So no one is going to do anything about this but us. The ABA certainly isn't interested in anything that may cut highly-paid law dean and university professor positions. Law professors themselves have AALS, which is constantly lobbying for more student loan pork to be trickled up from poor students to wealthy law deans and professors. Law students have no bargaining power regarding the current situation, so nothing is ever done in their interests.
Obviously, you can't unionize students, as they are not employees, but you can build an organization that uses collective action to advocate in their interests. If students collectively decided to protest one year--say they would collectively refuse to sign their Fall FAFSA forms, unless tuition was reduced by X%, you would definitely see a bunch of universities start to listen. I'm sure there's a million people on here who will berate me and tell me that this is stupid and that it will never work--and I just have one thing to say to them: You are right, I am stupid, and this will probably never work. I am just bored and running out the clock on my day of "volunteering."
However, there are a few reasons why this will work. Namely:
1) When workers engage in collective action, there's a lot of potential replacements out there. It's easier to replace a worker, because there's almost always more workers than there are jobs. But if a student refuses to pay tuition, especially if they are upperclassmen, there's no pool of replacement students readily available for a school to admit instead.
2) A student pays the school, whereas the employer pays the employee. Thus, in the event of a "strike," it's the school losing money--not the students. The financial pressure is on the school to cave, not the students.
3) You don't even have to win majority support for collective action to have force. You don't have to win an election. If only 25% of students partook in this behavior, it would be devastating to a school's bottom line. And judging from how angry the students were at my school about tuition hikes, getting support from 25% of students would seem to be low-balling it. And I went to a "T20" school, so I'm pretty sure things are not better below that threshold. Most people still there after 1L seemed jaded and trapped by their sunk costs and/or the expectations of their families/friends, and probably would think of it as a favor to them if the law school kicked them out.
4) Law students are highly engaged online on Facebook, blogs, etc., which makes it much easier to recruit people to the cause. Also, joining in on the protest takes very little effort at all. Actually, it takes negative effort, since all you would have to do is collectively refuse to sign FAFSA forms for the upcoming year.

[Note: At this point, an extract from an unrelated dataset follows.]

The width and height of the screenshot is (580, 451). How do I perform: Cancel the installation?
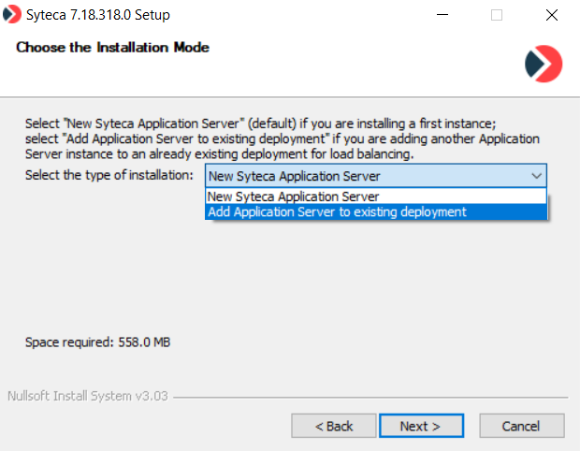[x=521, y=426]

5) Everybody wants tuition to go down, including practicing lawyers (that can't afford to pay people enough to pay down debt) and a lot of law professors that actually have a twinge of self-awareness and a conscience. The problem is simply one of collective action: if one school alone lowers tuition, they put themselves at a competitive disadvantage. But if students were organized, the schools that DON'T lower tuition would be the ones at a disadvantage.
I'm sure there's a number of other reasons to deride this idea, but I feel like at least thinking about starting some organization to advocate for this is a better use of my time than what I'm currently doing right now--(i.e. the bar has been set pretty low). Law School Transparency has done a good job in and of itself on correcting the information imbalance out there about job prospects. But tuition is still to high at law schools, and it needs to go down fast. It's not good for anyone. And obviously, this idea can be expanded not just to law schools, but nearly every over-priced degree program out there, including undergrad degrees.
But the bottom line is that this:

is unsustainable, unjust, and untenable in both the short-term and the long-term, and clearly nobody in charge is interested in doing anything about it. So we must.